Dataset extract:
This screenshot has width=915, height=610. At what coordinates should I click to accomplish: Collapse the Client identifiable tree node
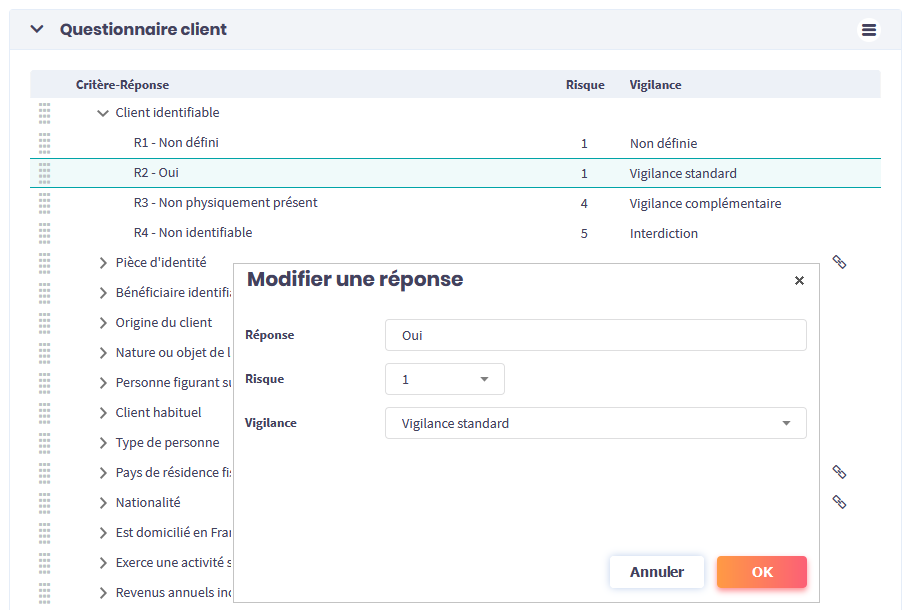tap(102, 113)
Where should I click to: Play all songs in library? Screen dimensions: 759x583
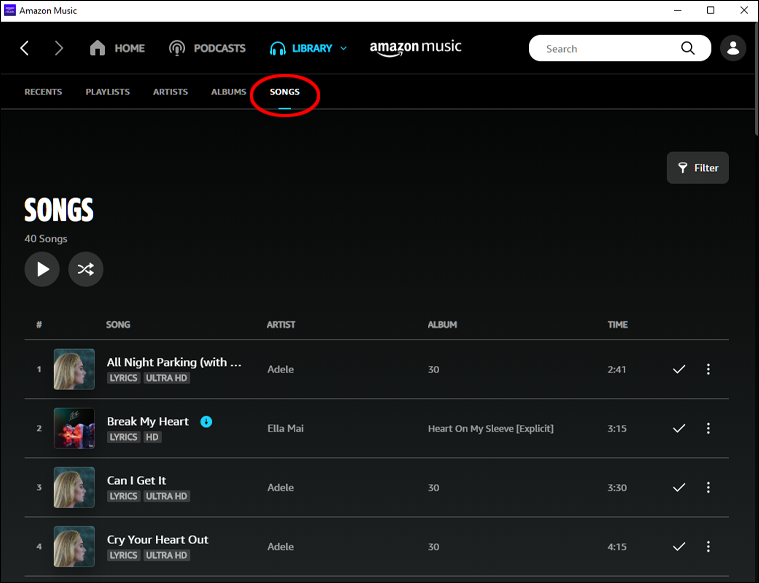click(x=42, y=269)
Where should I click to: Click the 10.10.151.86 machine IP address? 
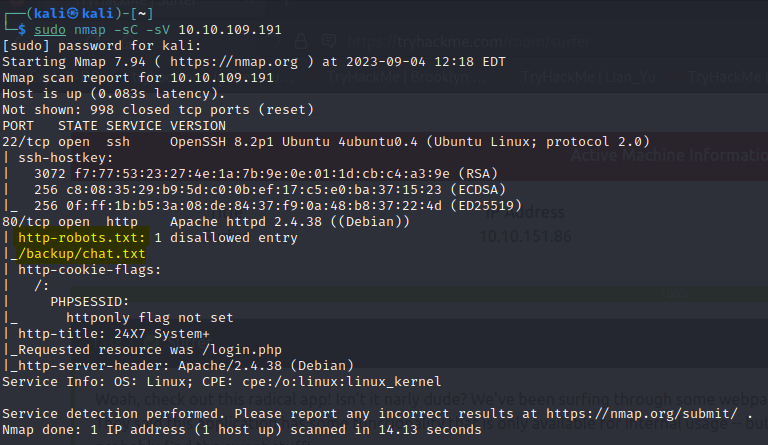tap(525, 237)
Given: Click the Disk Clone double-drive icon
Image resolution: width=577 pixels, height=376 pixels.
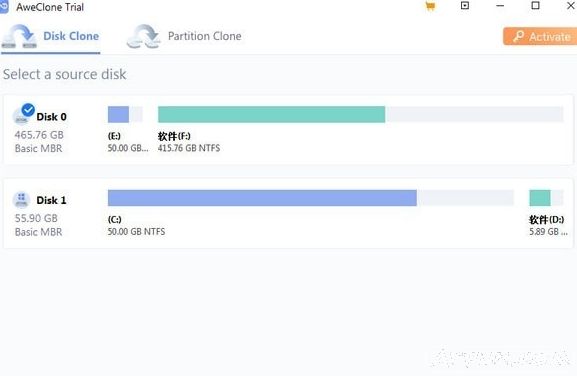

To do:
From the line that contains "Given: Click the Disk Clone double-drive icon" to the end of the listing, give every line again exactly as written. Leave the pictures out.

Response to this exercise:
Given: Click the Disk Clone double-drive icon
Image resolution: width=577 pixels, height=376 pixels.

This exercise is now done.